South Sudan has more than its fair share of health concerns, which would be expected for a worn torn country. However, to have to deal with a disease such as Malaria, it just places an extra burden on what the population here has to deal with. What makes it worse is that the infections  of Malaria are increasing.

Malaria

The residents here are having to deal with being displaced and there is a major shortage of food. With no reliable health system to count on for their health care needs it puts them in even a more vulnerable situation. The stats indicate that about 1.3 million people have become ill as a result of a malaria outbreak. Bouts of Malaria are expected as they run by season, but what is not expected is to have to deal with an increase of people being affected. While the Malaria situation is considered extremely serious by many, there are still some that believe that although there is an increase in the reported numbers of Malaria that it has not reached a point where it should be considered as an outbreak.
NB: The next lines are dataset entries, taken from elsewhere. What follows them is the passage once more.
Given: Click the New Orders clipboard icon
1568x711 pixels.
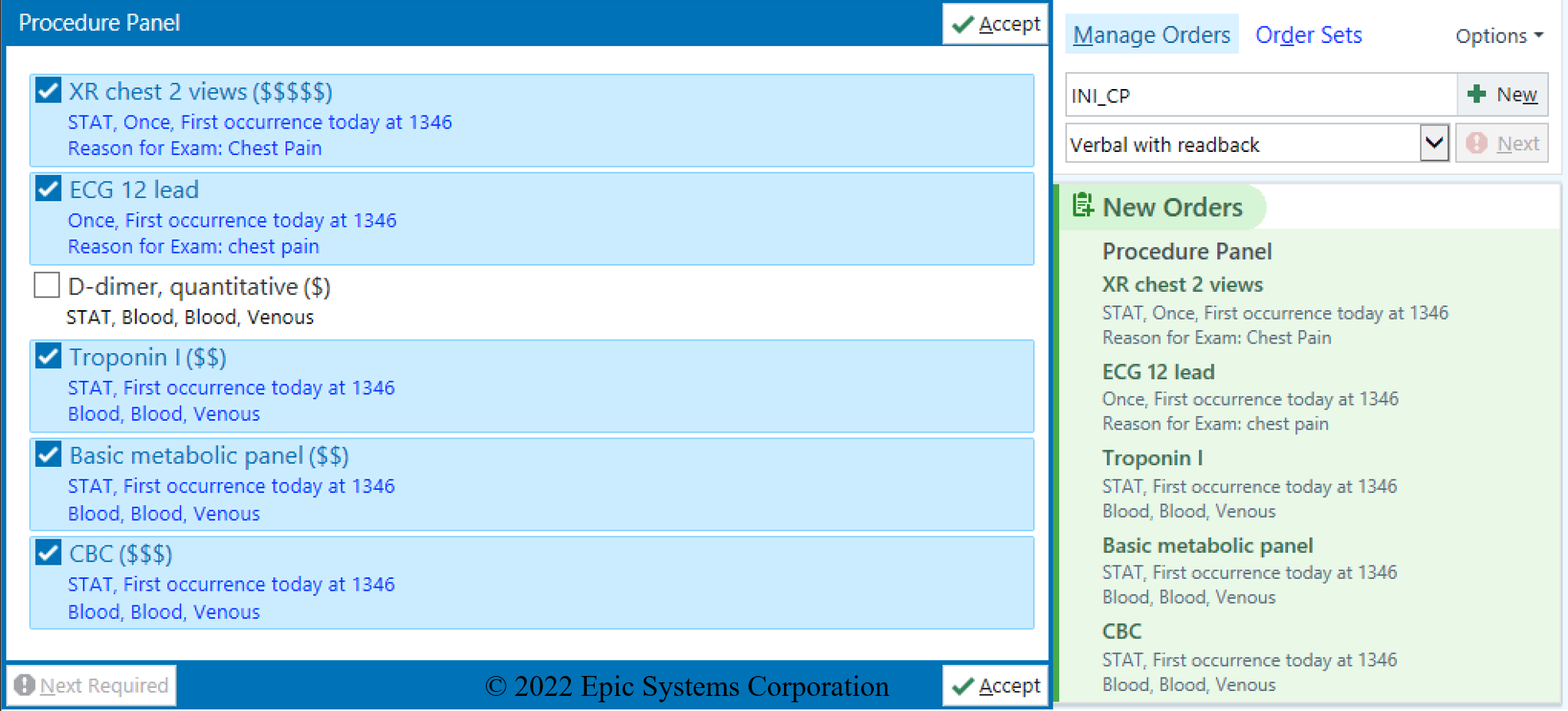Looking at the screenshot, I should (x=1082, y=206).
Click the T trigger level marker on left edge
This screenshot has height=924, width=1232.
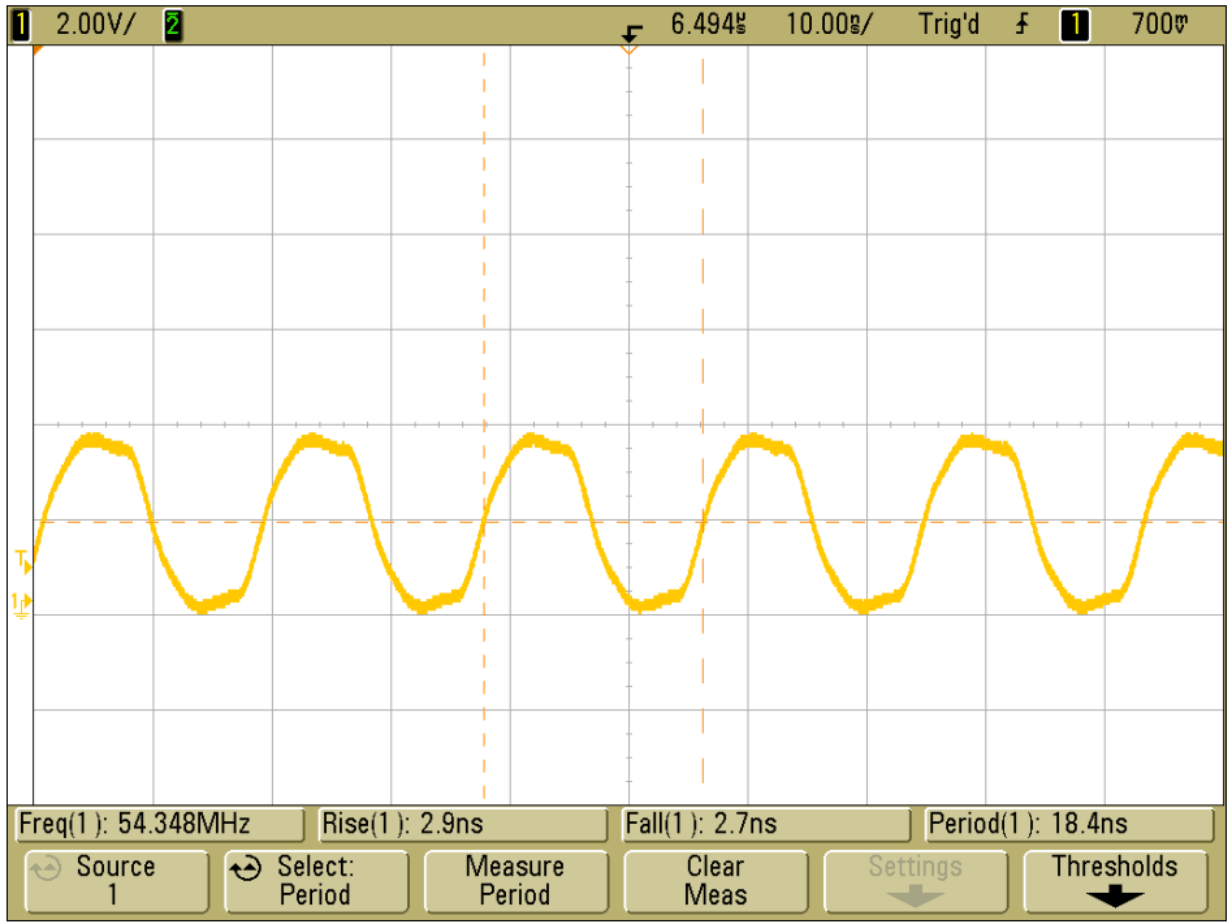coord(20,558)
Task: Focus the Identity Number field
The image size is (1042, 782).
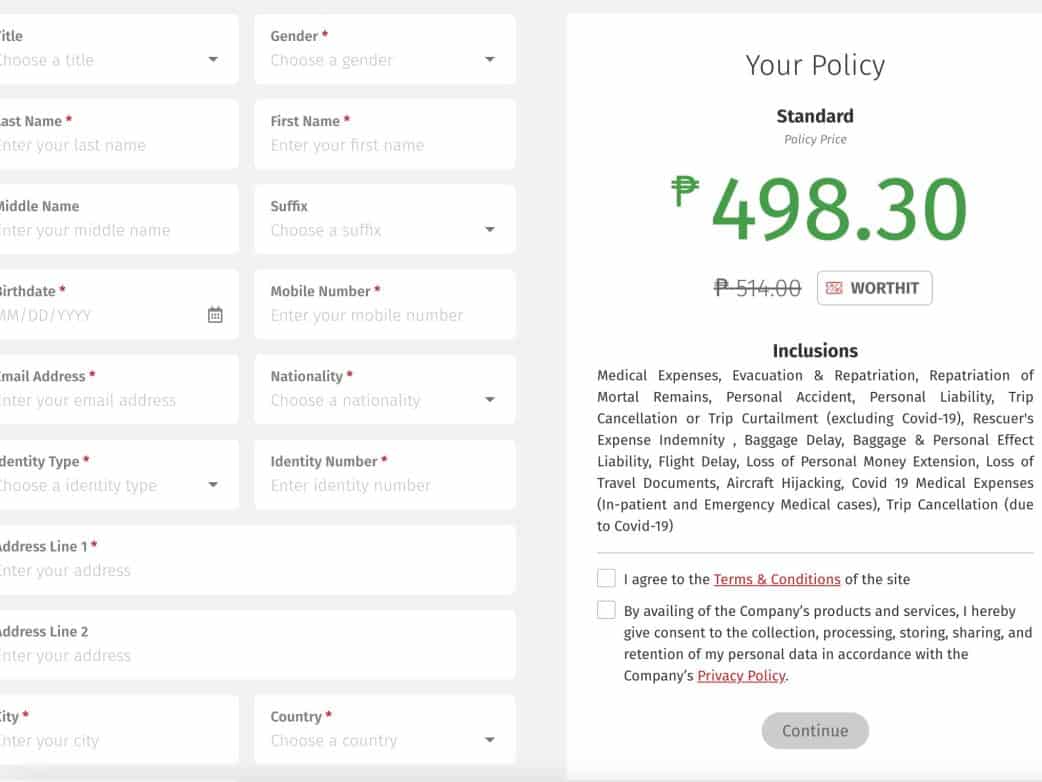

Malaria is just but one of several health concerns that have to be addressed. Measles and cholera can also be added to the list.

Measles

Positive steps are being taken to get the spread and contraction of measles under control, but one attempt to do so led to a most disheartening occurrence. As a result of contaminated measles vaccine it is estimated that at least fifteen children died because of this. It is believed that this mishap was as a result of an error where the same syringe was used to vaccine several children, along with improper storage of the vaccine. Although the cause of the problem was identified early and proper steps can now be taken to correct it, this could cause a mistrust in the people of the region who are not as confident in western medicine.

Cholera

Added to the health woes of South Sudan is cholera. This is a disease that can be spread easily which makes those that have been displaced in this region much more vulnerable to it. This condition causes severe diarrhea and can quickly lead to dehydration followed by death if not effectively treated. With the shortage of food and the living environment that currently exists in South Sudan it has become an additional challenge to keep Cholera under control.  The latest outbreak of this began in July of this year and there are some regions that are able to report a reduction in the number of cases being reported, while in some other areas it is still on the rise.